Studio album by Benoît Pioulard
- Released: October 16, 2006
- Recorded: 2005–2006
- Genre: Electronic Ambient Folk Shoegazing
- Length: 37:02
- Label: Kranky

Benoît Pioulard chronology
| Dakota / Housecoat (2006) | Précis (2006) | Temper (2008) |

= Précis (album) =

Précis is the debut full-length album by Portland, Oregon based musician Benoît Pioulard, released by Kranky on October 16, 2006.

Professional ratings
Review scores
| Source | Rating |
| Almost Cool | link |
| Allmusic | link |
| Cokemachineglow | 75% link |
| LAS Magazine | link |
| Pitchfork Media | 6.0/10 link |
| Stylus Magazine | A link |

== Background ==
Before the release of this album, Pioulard already had a fairly substantial discography. This included many self-released albums on CD-R and cassette, as well as the 7-inch EP Enge, which was put out by Moodgadget in 2005. He later signed a deal with Chicago label Kranky, from which this album was released.

=== Handmade version ===
An elaborate handmade version of this album was released through his Myspace profile in September 2006.

Limited to only 25 copies, this edition had exclusive content not available on the standard release and due to high demand sold out rapidly.

== Critical reception ==
Précis was generally very well received by critics. Stylus Magazine was one of the first publications to review the album, remarking:

Précis is a spectacular, fully realized debut...a breathtaking sonic landscape that sounds like nothing else you’ll hear this year. Rating: A

AllMusic, who named Pioulard a "Hot Artist" in December 2006, were also impressed with the album, saying:

Précis is a remarkably concise album -- over the course of 37 minutes, Pioulard covers an impressive range of sounds and feelings. More importantly, though, it's also a remarkably accomplished debut: hazy without disappearing into the background, immediately captivating but still full of things to discover on later listens.

==Track listing==
1. "La Guerre de Sept Ans" – 3:08
2. "Together & Down" – 3:07
3. "Ext. Leslie Park" – 2:42
4. "Triggering Back" – 2:30
5. "Moth Wings" – 1:16
6. "Alan & Dawn" – 2:50
7. "Corpus Chant" – 1:43
8. "Palimend" – 3:04
9. "Coup de Foudre" – 1:31
10. "Hirondelle" – 2:22
11. "Needle & Thread" – 2:42
12. "R Coloring" – 0:39
13. "Sous la Plage" – 2:59
14. "Patter" – 2:58
15. "Ash into the Sky" – 3:18

==Music videos==
On December 6, 2006, a video for Triggering Back was released. It was directed by Adam Hunt and was posted on both Pioulard's Myspace profile and his official website.

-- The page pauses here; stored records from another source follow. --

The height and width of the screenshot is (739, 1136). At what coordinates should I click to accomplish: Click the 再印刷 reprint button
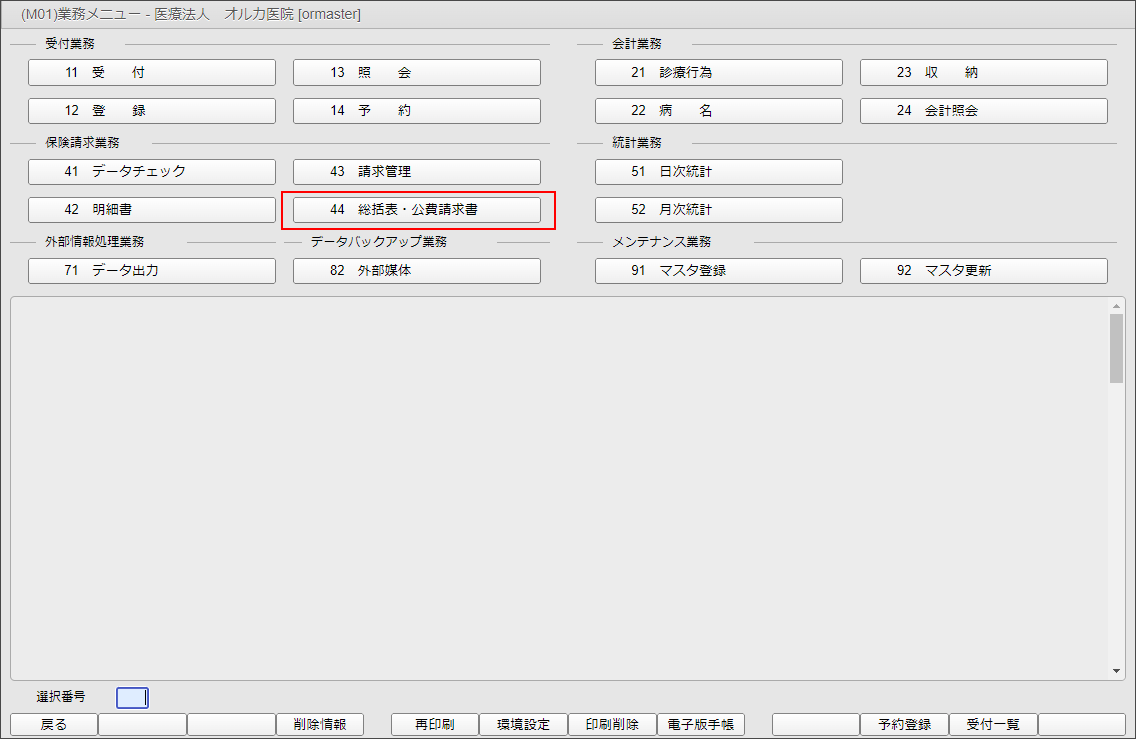tap(434, 724)
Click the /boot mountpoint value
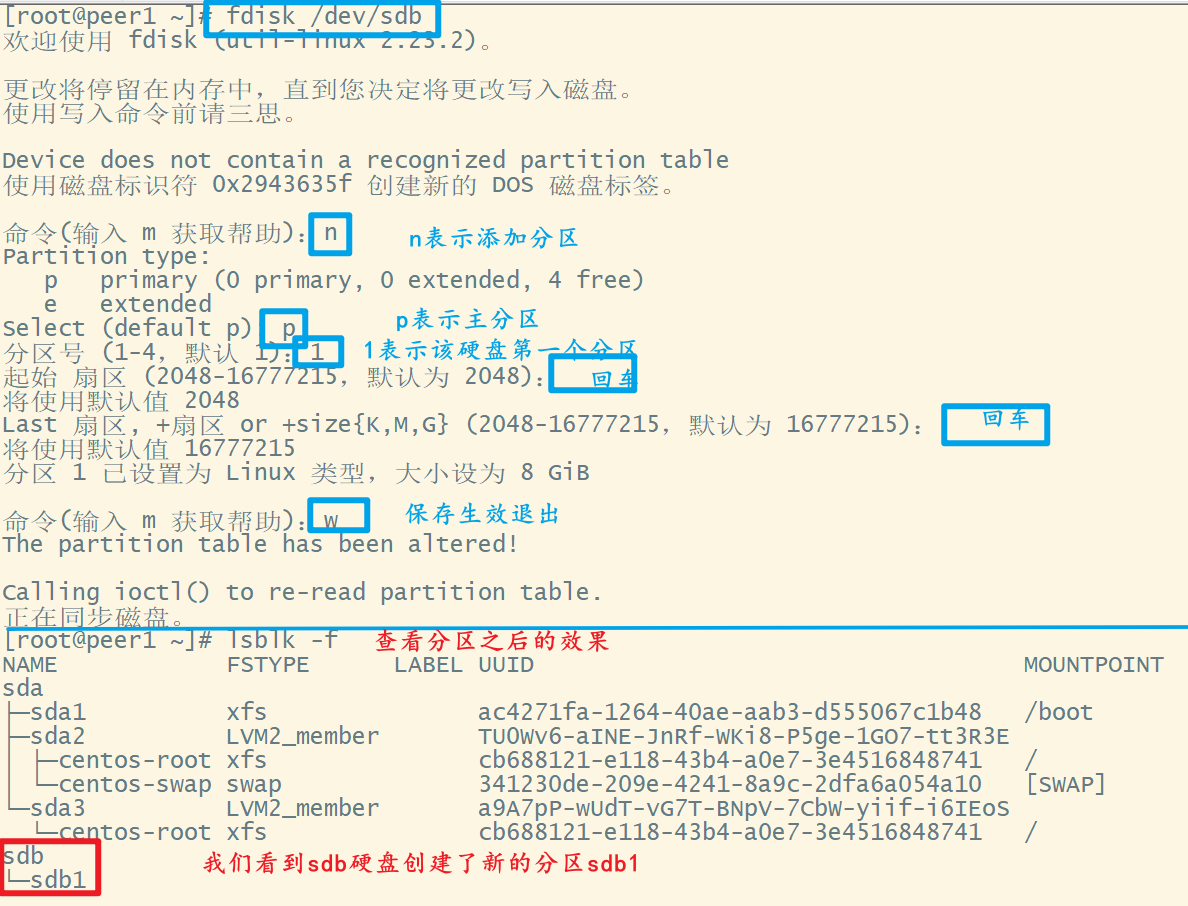 pyautogui.click(x=1058, y=712)

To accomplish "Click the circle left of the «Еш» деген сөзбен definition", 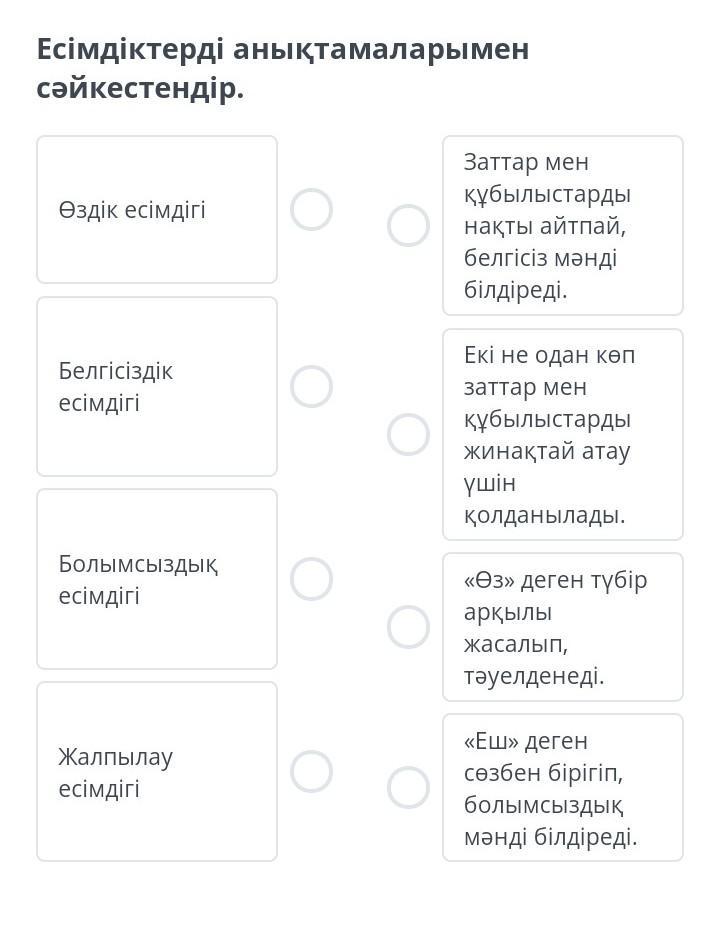I will [408, 788].
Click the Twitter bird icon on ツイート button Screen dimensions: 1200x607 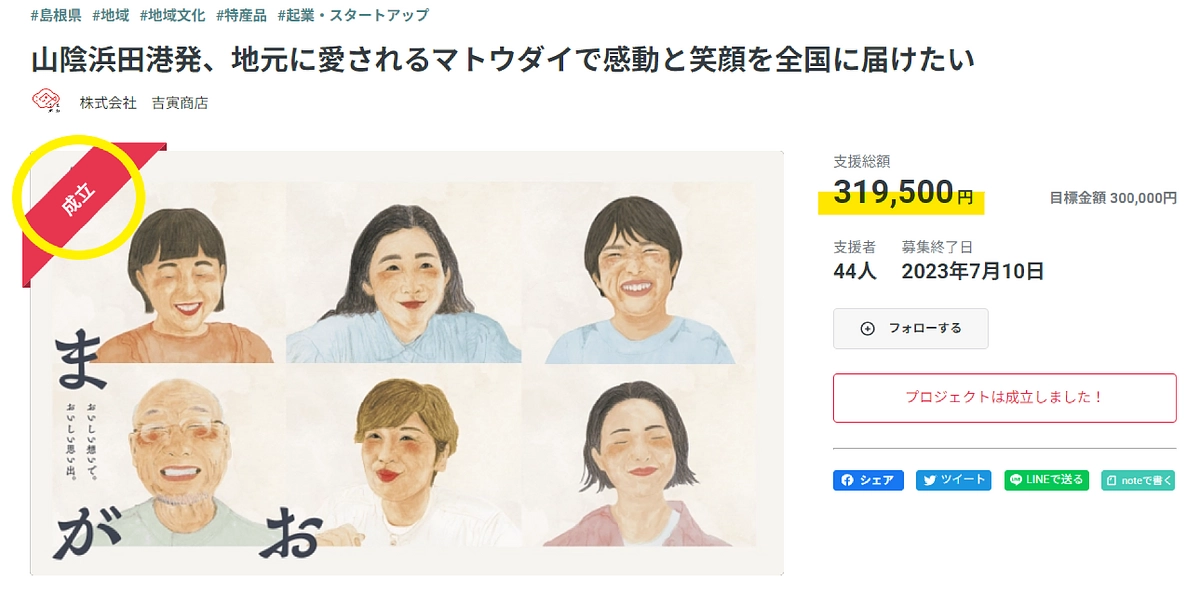929,480
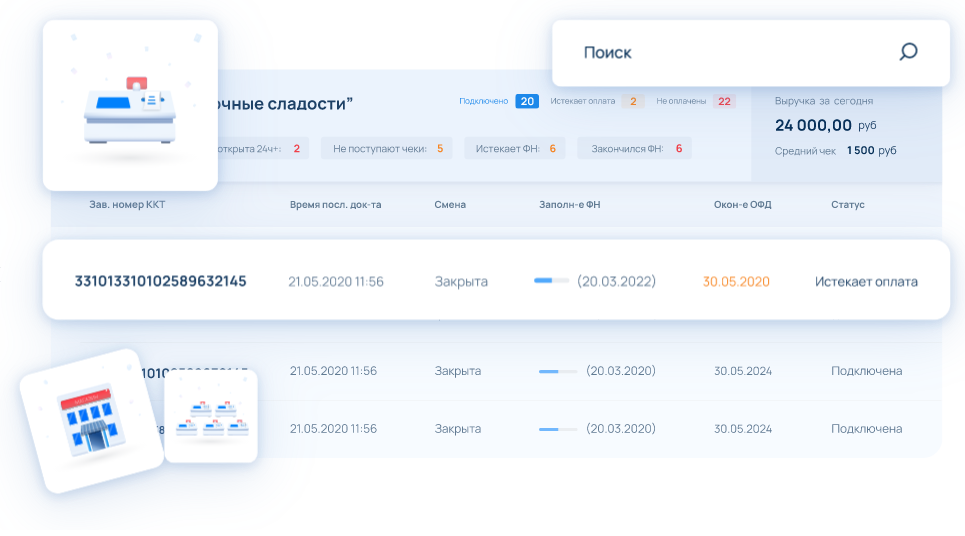Select the Не поступают чеки filter chip
965x536 pixels.
pyautogui.click(x=386, y=148)
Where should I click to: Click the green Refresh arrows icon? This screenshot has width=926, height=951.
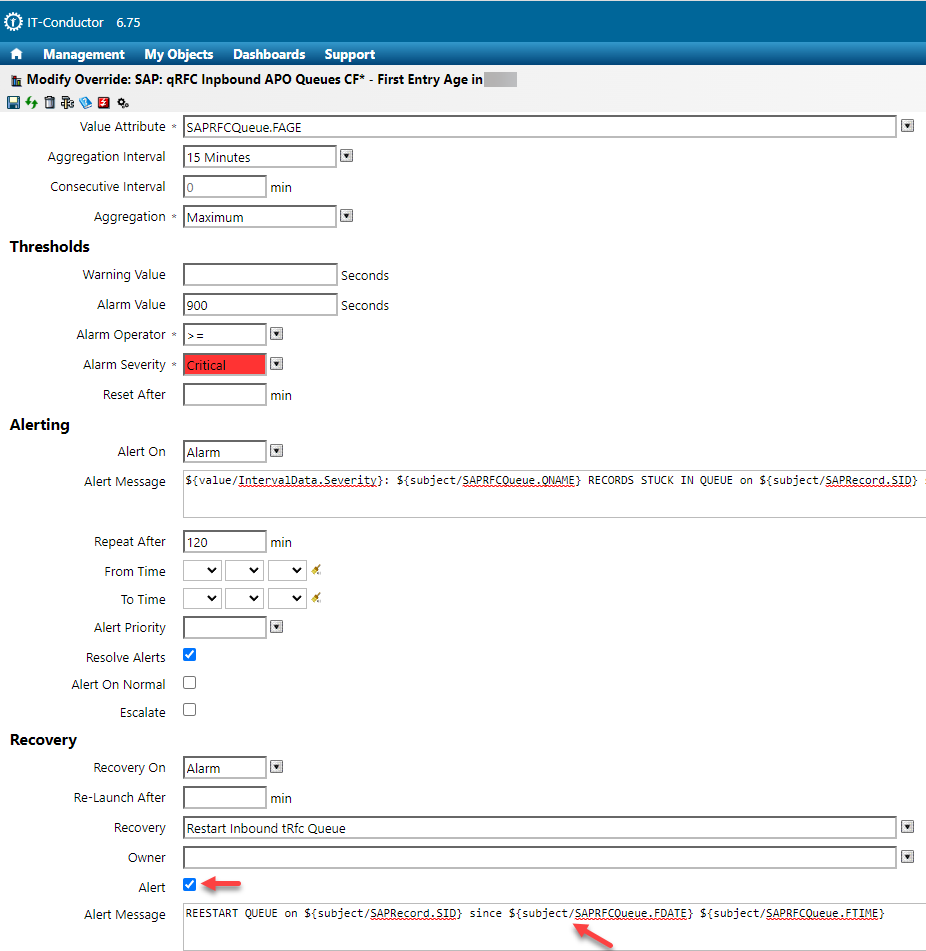(32, 102)
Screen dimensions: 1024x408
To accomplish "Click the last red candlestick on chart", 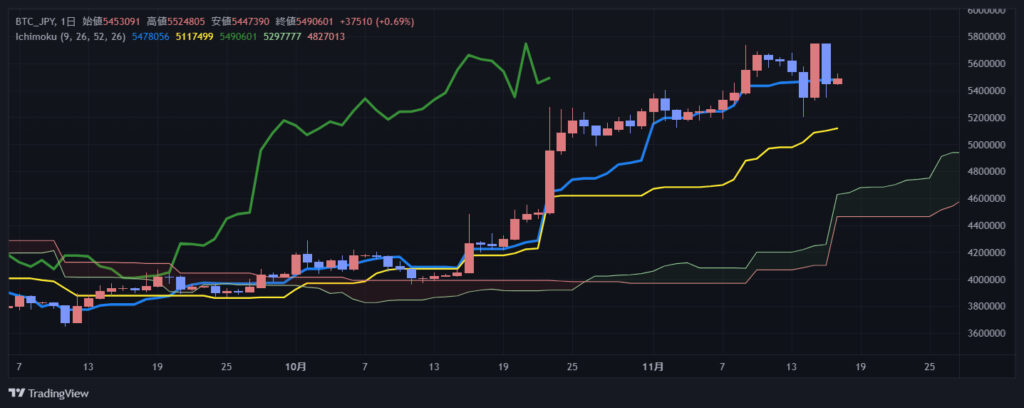I will [x=837, y=81].
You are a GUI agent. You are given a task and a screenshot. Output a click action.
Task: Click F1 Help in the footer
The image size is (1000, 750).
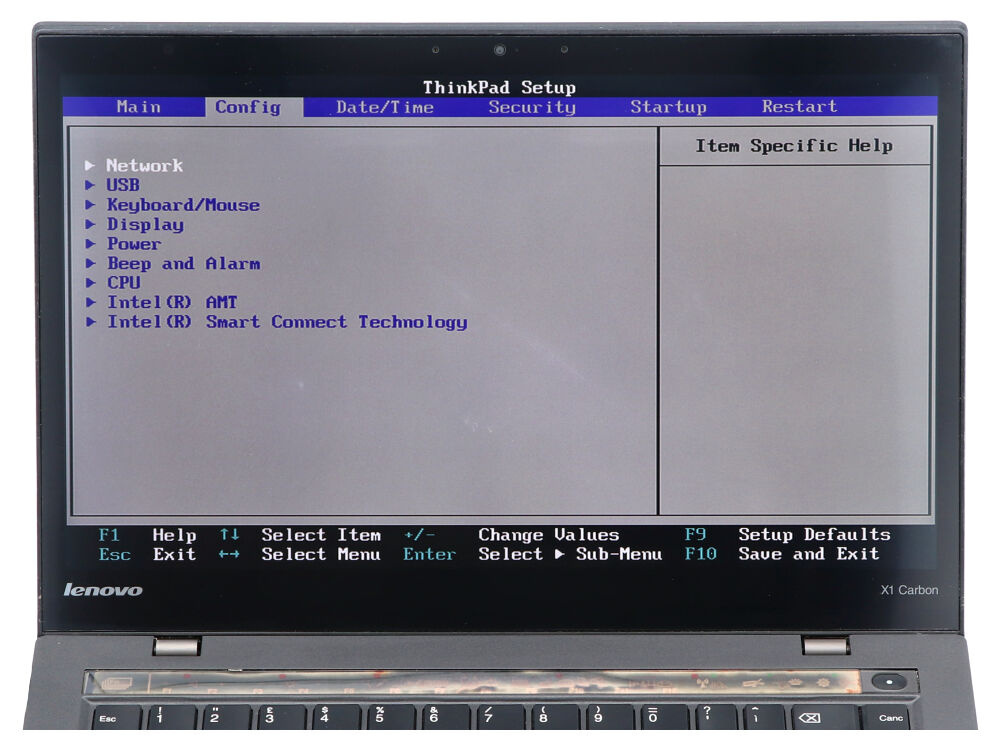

Themes in the video generally revolve around photography and nature. It shows Pioulard travelling around various locations and taking Polaroid photographs of his surroundings, which then fall to the ground. Featuring a mixture of close-up shots and distant views, it is a hazy, almost dreamlike video that seems to fit with the style of the song and its ephemeric lyrical focus.